At the Poudrette quarry, Mont Saint-Hilaire, La Vallée-du-Richelieu RCM, Montérégie, Québec, Canada, excellent crystals of genthelvite are associated with analcime (Dana) in feldspathoidal syenite pegmatites. Associated minerals include albite, analcime, aegirine, serandite and rhodochrosite. The genthelvite crystals are vivid apple-green in colour, and fluoresce intense green under short and long wave ultraviolet radiation, and strong to medium orange, yellow or yellowish green under medium wave. A strong but brief white phosphorescence is also observed (R&M 96.1.58-68).
At the Huanggang Fe-Sn deposit, Hexigten Banner, Chifeng City, Inner Mongolia, China, outstanding specimens of helvine-group minerals to 4 cm have been found in a hydrothermally altered skarn. Some specimens are entirely genthelvite or helvine, and others are epitactic intergrowths of the two species (R&M 96.1.58-68).
At the Ilímaussaq complex, Kujalleq, Greenland, genthelvite has been found in eudidymite-bearing albitite veins cutting sodalite syenite. It occurs as white to pale yellow grains to 1 mm in cavities associated with aegirine, catapleiite and neptunite (R&M 96.1.58-68).

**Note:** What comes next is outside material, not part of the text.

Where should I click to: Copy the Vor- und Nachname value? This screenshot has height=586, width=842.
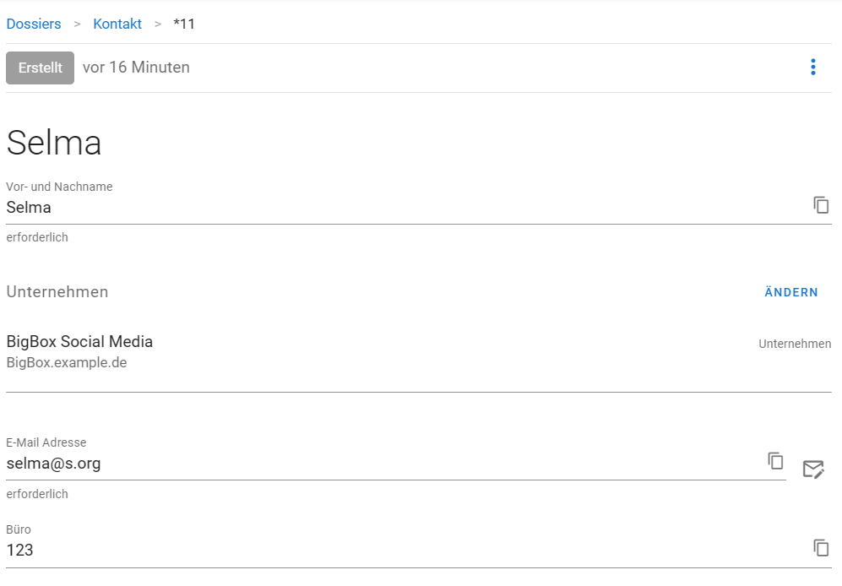click(821, 205)
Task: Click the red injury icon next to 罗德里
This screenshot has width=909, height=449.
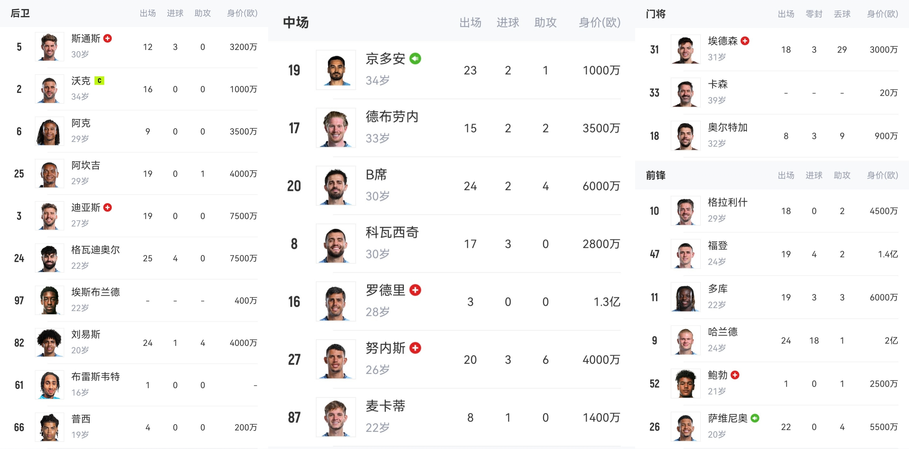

At the Vizze Pass, Sankt Jakob, Pfitsch, Wipptal, South Tyrol, Trentino-Alto Adige, Italy, genthelvite occurs in fissures in muscovite gneiss associated with albite, orthoclase variety adularia, quartz, rutile epitactic on hematite, monazite-(Ce) and xenotime-(Y) (R&M 96.1.58-68).
At Mount Malosa, Zomba, Southern Region, Malawi, genthelvite is found in cavities in pegmatite veins as yellow-brown crystals to 4.1 cm. It fluoresces bright green under 365 nm ultraviolet radiation (R&M 96.1.58-68).
At the Tarraouadji Massif, South Aïr, Aïr Mountains, Agadez, Niger, beryllium and zinc mineralisation occurs in veins and breccia in biotite granite and syenite. Beryl, bertrandite, willemite, genthelvite and berthierite are present, but beryl and genthelvite do not coexist. It is concluded that genthelvite was precipitated from a low-salinity aqueous fluid at temperatures higher than 375oC and pressures greater than 220 bars.
There are four reported occurrences of genthelvite.
(1) A vein containing quartz + sphalerite + galena + genthelvite is located in a biotite granite in which late muscovite has crystallised. Indications are that quartz and hematite crystallized after genthelvite. Zircon crystals are also present in this vein.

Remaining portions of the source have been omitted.